# start of SELECTED PASSAGE

How Adidas Found Its Second Wind
How does a company cope with change? It’s a question that looms large for many executives who are struggling to keep up with the breakneck pace of business. Those who fail to answer it may face loss of market share, or, in extreme cases, financial ruin. All too often, companies respond to these pressures by fixating on the future. What will consumers want? Where will technology take us? What are the most critical emerging business opportunities?
Although these are important considerations, this future-focused perspective leads some companies astray. They are constantly looking forward, not realizing that their greatest strength could be hidden in their past. Companies such as Adidas, Lego, Burberry, and Apple have lived through phases during which their heritage was ignored, their identity was blurred, and their strategic focus was lost. However, at some point, each company realized that it had a distinctive history rich with memories, experiences, and signature processes that could be used to design the future — not through a slavish adherence to tradition, but through thinking differently about strategy, innovation, and products.

# end of SELECTED PASSAGE

WHAT YOU WILL DO:
• A. For each statement about the Adidas passage, say yes or no depending on whether it agrees with the passage, and quote the words that decide it.
(i) Companies often respond to the pressure of change by fixating on the future.
(ii) The passage recommends that companies hold slavishly to their traditions.
(iii) Lego is named as a company that went through a phase in which its heritage was ignored.
• B. Transcribe the Adidas passage, starting at "How Adidas Found" and ending at "emerging business opportunities?".

# start of STORED DATA

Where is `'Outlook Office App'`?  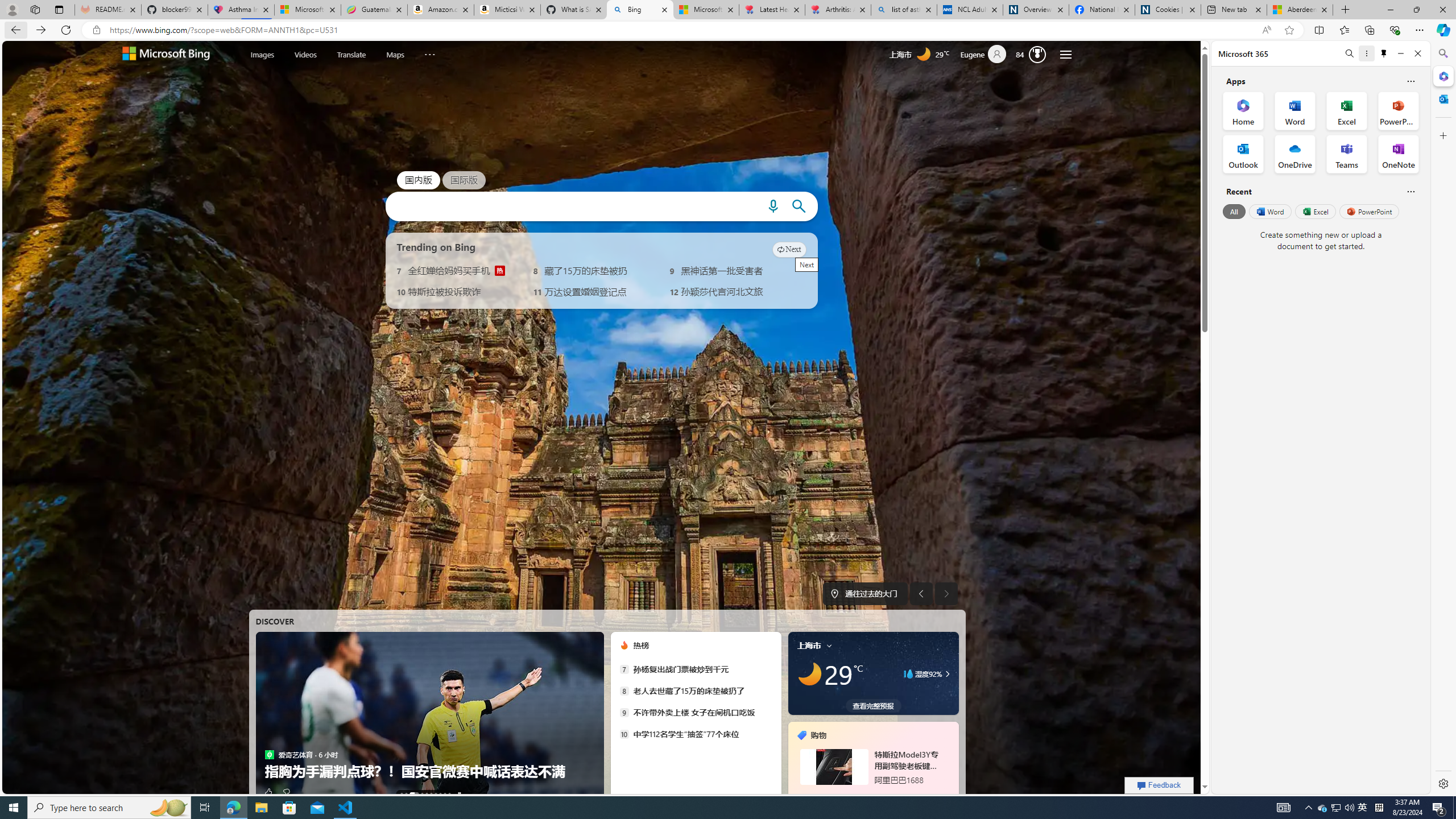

# end of STORED DATA

EXERCISE RESULTS:
• A.
(i) Yes: "All too often, companies respond to these pressures by fixating on the future."
(ii) No: "not through a slavish adherence to tradition, but through thinking differently about strategy, innovation, and products"
(iii) Yes: "Companies such as Adidas, Lego, Burberry, and Apple have lived through phases during which their heritage was ignored"

• B.
How Adidas Found Its Second Wind
How does a company cope with change? It’s a question that looms large for many executives who are struggling to keep up with the breakneck pace of business. Those who fail to answer it may face loss of market share, or, in extreme cases, financial ruin. All too often, companies respond to these pressures by fixating on the future. What will consumers want? Where will technology take us? What are the most critical emerging business opportunities?